● About this exercise
In the records that follow, the lines from the one containing "Task: Expand the Power Pivot tab node" to the one containing "The image size is (1245, 601).", inclusive, are to be given again exactly.

● Material provided
········
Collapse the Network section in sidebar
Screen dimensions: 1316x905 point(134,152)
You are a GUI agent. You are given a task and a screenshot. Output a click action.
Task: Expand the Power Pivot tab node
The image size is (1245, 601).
········
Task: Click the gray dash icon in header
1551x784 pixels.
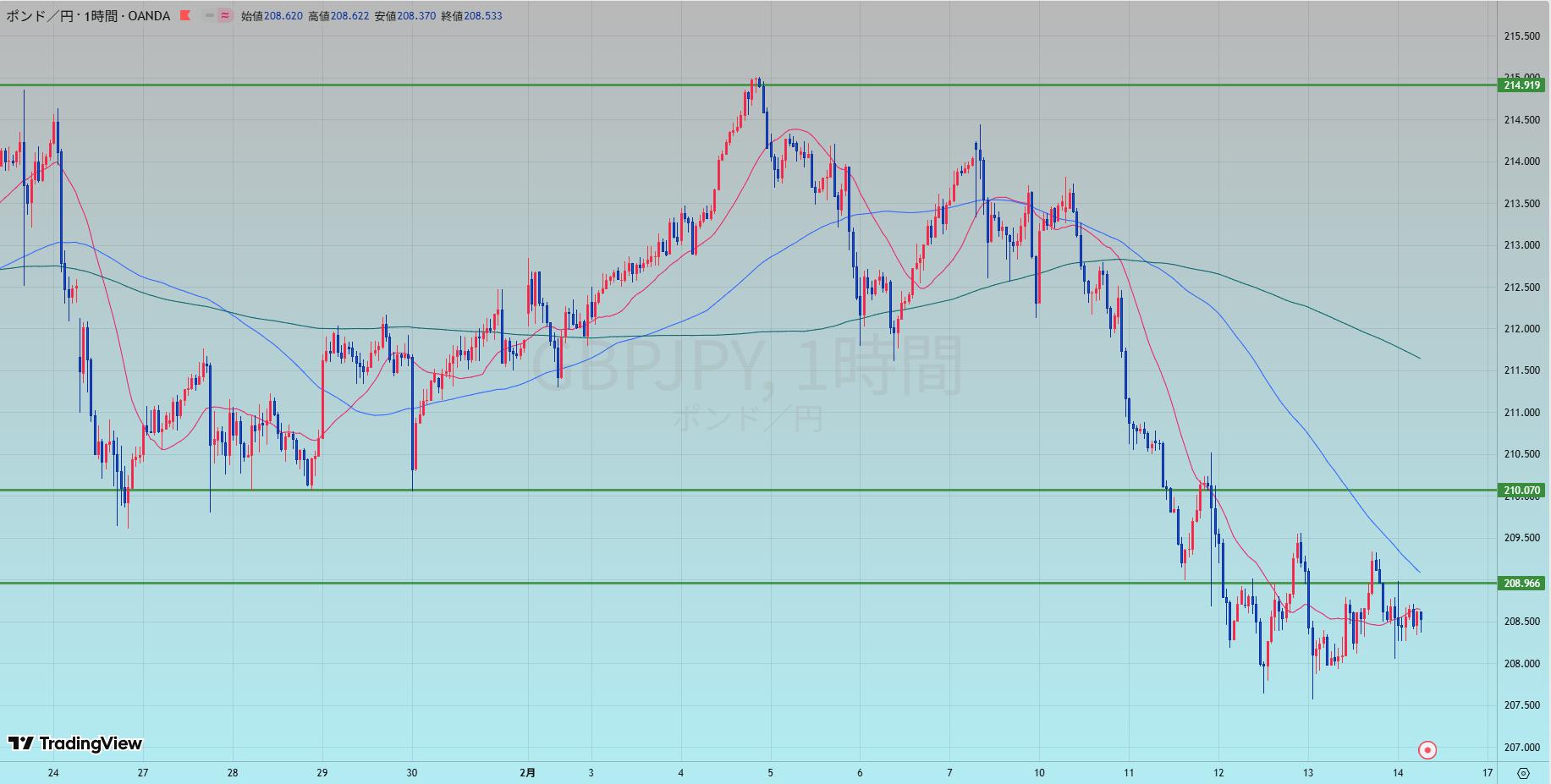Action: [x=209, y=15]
········
● Answer to the exercise
Task: Expand the Power Pivot tab node
The image size is (1245, 601).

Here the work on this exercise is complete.